Fall prevention checklist

The best home safety checklist is the one a family can actually finish.

A safer home rarely begins with a remodel. It begins with a few exact observations, the right order of work, and a shared understanding of what deserves attention first.

Start where daily life narrows

The most useful checklist begins with the paths used every day: bed to bathroom, favorite chair to kitchen, entry to car, laundry route, and the bathroom transfer. Those routes reveal more than a general tour of the house.

Look for friction, not just hazards

A rug edge matters. So does the low chair a parent struggles to leave, the towel bar being used as a grab bar, the hallway light switch that sits too far away, and the winter entry that works in July but fails in January.

Put timing on every item

Families make progress when the list separates this week, 30 days, 90 days, and later. A loose list becomes an argument.
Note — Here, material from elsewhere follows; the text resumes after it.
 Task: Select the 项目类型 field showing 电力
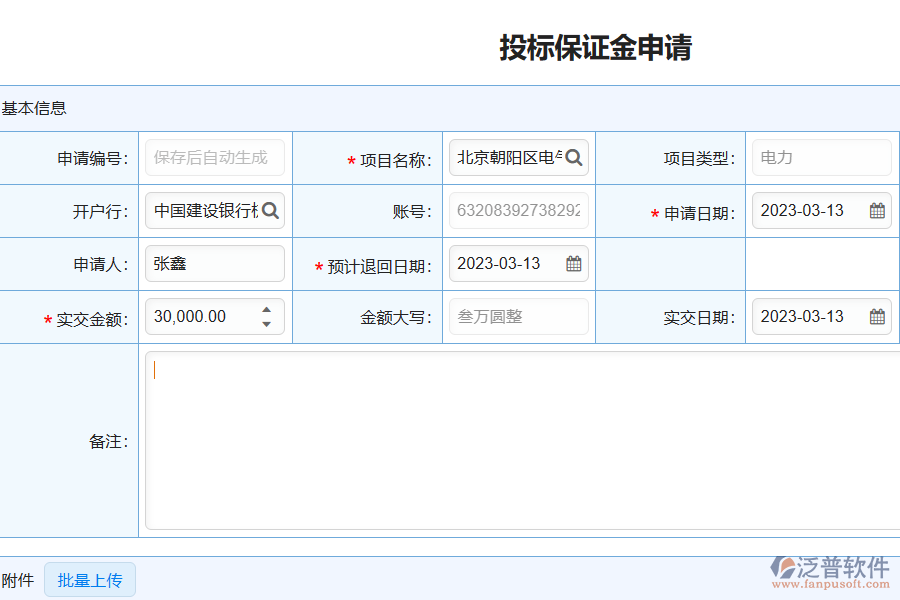click(821, 157)
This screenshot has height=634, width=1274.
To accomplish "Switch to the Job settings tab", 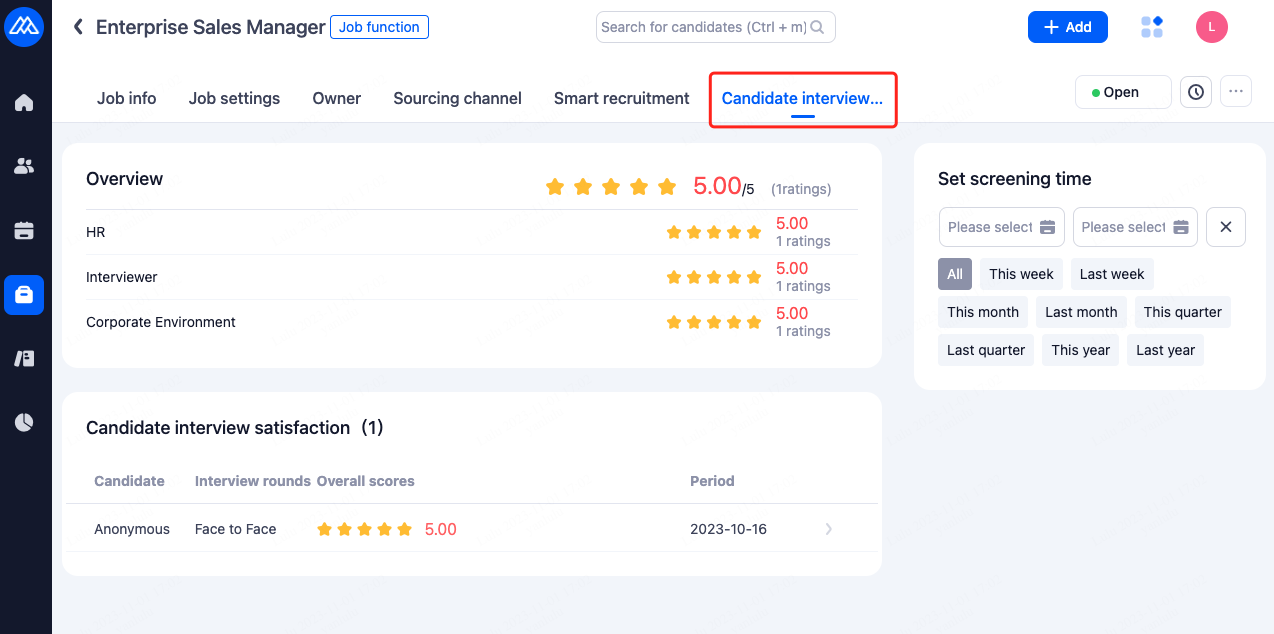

A timed list becomes a plan.

A useful first-pass checklist

  • Bathroom transfer: tub threshold, shower chair fit, anchored grab bars, toilet-side clearance.
  • Night path: rugs, cords, lighting before standing, footwear, bathroom route.
  • Entry: steps, railings, threshold, landing space, package placement, snow and ice plan.
  • Stairs: rail on both sides where possible, lighting, laundry carrying, visual contrast.
  • Kitchen and laundry: reach height, carrying demands, wet floors, basement trips.
  • Emergency response: phone access, alert category, neighbor or family backup.